Sero-epidemiology of Toxoplasma gondii and risk factors among pregnant women in Africa

Citation: 
Debora Charles Kajeguka1, Motswedi Anderson2,3, Akili Mawazo4, Jacqueline James Mwakibinga1, Maseke Richard Mgabo5
Publication year: 
2019

Introduction

 Infections caused by Toxoplasma gondii is a great public health concern worldwide. Toxoplasma gondii infection in pregnant women may result in abortion, stillbirth, or lifelong disabilities of the fetus. Serologic studies have reported various estimates for seroprevalence of toxoplasmosis among African pregnant women. Estimation of the pooled seroprevalence of this infection is necessary for policy-making and target intervention.

 

Methods

We conducted this systematic review and meta-analysis according to the Preferred Reporting Items for Systematic Reviews and Meta-Analyses (PRISMA) statement. A rigorous literature selection was performed by using the databases of PubMed, Google Scholar, and ScienceDirect for the period Jan 1, 2001, to July 31, 2019. Sero-prevalence with 95% CI was presented for each study, and point estimates and their 95% CIs of pooled seroprevalence was then calculated.

 

Findings

The search process resulted in the inclusion of a total of 36 studies in the systematic review and meta-analysis. The pooled seroprevalence of Toxoplasma gondii Immunoglobulin G (IgG) in Africa was found to be 46.7% (95%CI: 37.0, 56.4). Geographical-based subgroup analysis showed that the seroprevalence of T. gondii among pregnant women was found to be 65.1% (95% CI: 44.7, 85.5), 50.2% (95% CI: 32.0, 68.3), 47.8% (95% CI: 31.7, 63.8), 38.3% (95% CI: 25.2, 51.4) and 5.8% (95% CI: 3.6, 8.1) in Central, Eastern, Northern, Western and Southern Africa respectively.

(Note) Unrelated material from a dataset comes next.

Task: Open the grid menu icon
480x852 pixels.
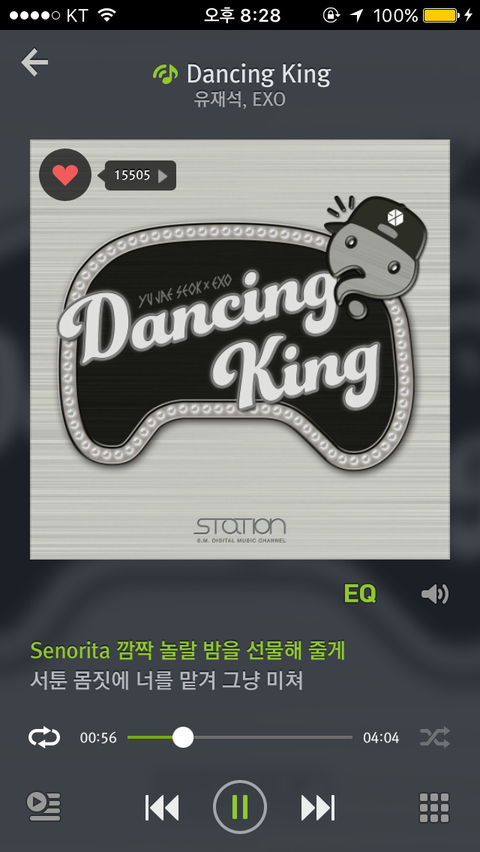Action: (435, 807)
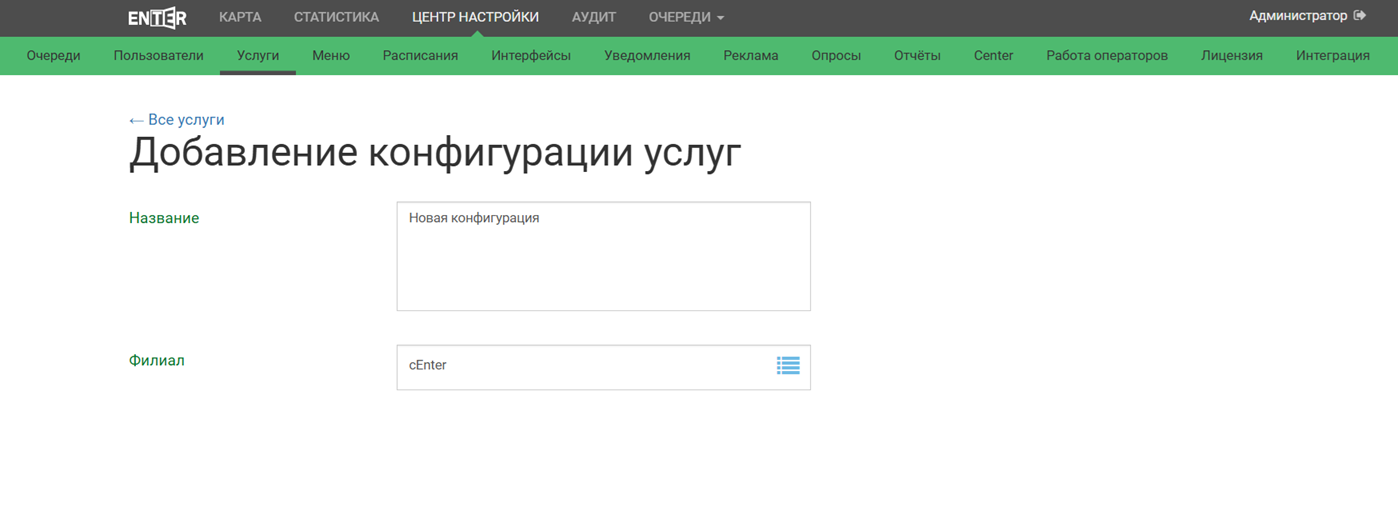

The most common risk factors for T. gondii were living or contact with cat and consumption of raw vegetables or fruits.

 

Conclusion

The current systematic review and meta-analysis revealed a high seroprevalence of Toxoplasma gondii infection among pregnant women. There is a need to establish prevention and control measures that should be directed to educational programs. We recommend that periodic screenings for Toxoplasma gondii infection among pregnant women should be incorporated into routine clinical care in order to avoid serious clinical complications of mother and fetus.